Nothing about the code managing ProjFS or the backing store information has changed in any substantial way for a few months now (some minor inspection improvements is about it, nothing that impacts interactions with ProjFS).

The only potentially interesting data point I have is that a few days before the first case our IT group rolled out a series of Windows Updates. That said, in both cases I had confirmed that the users did NOT have any pending windows updates at the time (they had installed and rebooted since), as that can cause all kinds of odd behavior.

The updates installed were KB5004245, KB5003539, KB5004748, KB5004772. The last batch of windows updates were installed a month prior (before this issue was first reported).

In both cases, the odd behavior mysteriously went away after a system restart.

Because that appears to fix it, and because our users sometimes like to attempt to fix things themselves and not let us know, it is possible that there have been other cases of this that I'm just not aware of. That said, the timing of 2 cases within a week, and just after the updates, combined with the reboot-as-a-fix, seems a little suspicious.

Anyway, on to the odd behavior...

The user notices the issue when a ProjFS file fails to be read, and so causes some user application to fail to start (if it is an exe/dll/etc) or fail to load some content file.

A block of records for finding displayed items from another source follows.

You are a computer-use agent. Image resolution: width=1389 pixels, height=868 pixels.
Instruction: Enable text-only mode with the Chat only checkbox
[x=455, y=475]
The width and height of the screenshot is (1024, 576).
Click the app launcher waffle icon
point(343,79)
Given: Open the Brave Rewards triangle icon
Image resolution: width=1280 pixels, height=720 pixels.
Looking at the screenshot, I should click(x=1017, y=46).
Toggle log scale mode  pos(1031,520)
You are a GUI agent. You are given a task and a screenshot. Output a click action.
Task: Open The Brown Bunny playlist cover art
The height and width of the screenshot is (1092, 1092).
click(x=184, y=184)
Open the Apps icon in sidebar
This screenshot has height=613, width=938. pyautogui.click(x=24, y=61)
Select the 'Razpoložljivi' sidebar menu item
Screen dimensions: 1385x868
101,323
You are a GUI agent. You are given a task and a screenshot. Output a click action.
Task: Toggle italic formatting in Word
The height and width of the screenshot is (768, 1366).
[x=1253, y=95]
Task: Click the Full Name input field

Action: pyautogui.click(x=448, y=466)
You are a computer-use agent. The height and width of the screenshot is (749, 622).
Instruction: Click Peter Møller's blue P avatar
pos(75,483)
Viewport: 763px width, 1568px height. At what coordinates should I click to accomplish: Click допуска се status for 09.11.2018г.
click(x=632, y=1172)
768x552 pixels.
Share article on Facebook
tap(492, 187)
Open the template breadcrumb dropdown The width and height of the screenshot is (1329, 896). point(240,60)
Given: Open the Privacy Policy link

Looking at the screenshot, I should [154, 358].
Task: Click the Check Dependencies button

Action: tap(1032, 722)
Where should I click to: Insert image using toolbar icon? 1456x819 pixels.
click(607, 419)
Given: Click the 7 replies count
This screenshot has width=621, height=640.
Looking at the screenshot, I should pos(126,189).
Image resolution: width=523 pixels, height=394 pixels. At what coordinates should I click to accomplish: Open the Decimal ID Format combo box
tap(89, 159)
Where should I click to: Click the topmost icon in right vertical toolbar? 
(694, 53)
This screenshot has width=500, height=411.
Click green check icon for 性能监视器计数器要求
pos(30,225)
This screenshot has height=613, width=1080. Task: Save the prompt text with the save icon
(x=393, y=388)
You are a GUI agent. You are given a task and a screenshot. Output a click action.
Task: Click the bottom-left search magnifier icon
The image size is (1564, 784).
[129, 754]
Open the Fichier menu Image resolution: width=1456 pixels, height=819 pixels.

This behavior, though, only impacts a subset of the ProjFS files under a given virtual root, while other virtual files work perfectly fine (I am able to trigger placeholder creation, hydration, PrjDeleteFile back to virtual and repeat with other files). In the first case, all ProjFS files in a given directory were impacted (there were some full files mixed in the directory that worked normally).
I'm not sure if it was all files in the same directory for the 2nd case as the user rebooted before I could test that case thoroughly.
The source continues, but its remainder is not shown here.